“The Camera was quiet this morning, nearly empty, and we hurried up a polished staircase to the macabre niche where we’d surprised my father the day before. I swallowed a threat of tears as we entered the tiny room; hours ago, my father had been sitting here, that strangely distant look veiling his eyes, and now I didn’t even know where he was.” (p. 171)
It’s hard to say what I like best about this novel. Is it the relationship between the father and daughter? The strong tea served in porcelain pots they enjoy together across Europe? Is it the libraries, such as the Radcliffe Camera above, filled with papers and maps, card catalogs and research? Or, is it simply the mystery itself of Rossi’s disappearance, perhaps abduction, and our heroine’s father slowly disclosing the horrible tale before he, too, disappears? His is a tale which involves Dracula and crypts, menacing shadows and bashed in heads, obscurely veiled letters and mysterious disappearances.
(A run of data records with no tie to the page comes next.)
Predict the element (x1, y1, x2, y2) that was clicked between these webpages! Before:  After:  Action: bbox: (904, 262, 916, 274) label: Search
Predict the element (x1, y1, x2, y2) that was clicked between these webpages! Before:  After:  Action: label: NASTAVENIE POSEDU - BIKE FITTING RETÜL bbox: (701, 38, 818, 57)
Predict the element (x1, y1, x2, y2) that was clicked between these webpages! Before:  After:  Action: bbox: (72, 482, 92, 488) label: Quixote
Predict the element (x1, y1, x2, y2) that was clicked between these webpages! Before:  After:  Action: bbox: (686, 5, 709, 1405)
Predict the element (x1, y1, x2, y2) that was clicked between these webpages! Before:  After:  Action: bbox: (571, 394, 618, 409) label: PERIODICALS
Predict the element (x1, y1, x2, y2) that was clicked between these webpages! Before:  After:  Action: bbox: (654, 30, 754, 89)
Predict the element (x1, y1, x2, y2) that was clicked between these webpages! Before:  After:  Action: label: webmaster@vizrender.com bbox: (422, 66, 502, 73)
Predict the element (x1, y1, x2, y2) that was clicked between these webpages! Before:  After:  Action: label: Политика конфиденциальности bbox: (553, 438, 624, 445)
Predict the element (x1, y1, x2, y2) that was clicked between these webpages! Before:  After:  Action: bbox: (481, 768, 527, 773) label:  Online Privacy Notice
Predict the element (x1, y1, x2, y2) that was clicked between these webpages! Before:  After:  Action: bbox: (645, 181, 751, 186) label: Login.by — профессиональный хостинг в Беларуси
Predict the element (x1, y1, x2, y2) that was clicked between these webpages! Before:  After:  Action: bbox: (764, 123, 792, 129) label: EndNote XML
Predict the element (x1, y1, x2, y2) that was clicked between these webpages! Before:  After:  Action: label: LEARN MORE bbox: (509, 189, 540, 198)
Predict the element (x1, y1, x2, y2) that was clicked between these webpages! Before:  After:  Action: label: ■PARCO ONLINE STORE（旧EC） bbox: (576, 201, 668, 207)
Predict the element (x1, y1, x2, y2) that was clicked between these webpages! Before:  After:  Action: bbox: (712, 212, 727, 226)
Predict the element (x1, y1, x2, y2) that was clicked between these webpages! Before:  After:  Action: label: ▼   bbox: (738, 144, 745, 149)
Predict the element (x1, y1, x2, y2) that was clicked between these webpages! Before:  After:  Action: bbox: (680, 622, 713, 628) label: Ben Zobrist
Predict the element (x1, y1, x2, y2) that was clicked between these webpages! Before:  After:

Not to mention little books with drawings of dragons left on library tables.
I eagerly plunge ahead, unable to wait until October 14 for the final posting. Even though I’ve read this charming and suspenseful novel before, it does not disappoint.
In fact, it makes me long to visit Istanbul, and the remote places of Romania, myself.
Find discussions at the midway point on The Estella Society.
(Arti of Ripple Effects wrote a wonderful post on an ultra modern library in Toronto. As I read her words, and looked at her pictures, I was comparing that library with the ones described by Elizabeth Kostovo in The Historian. The traditional library with classic lines is where my heart is most closely aligned. But it’s interesting to consider all types. Do you have a favorite?)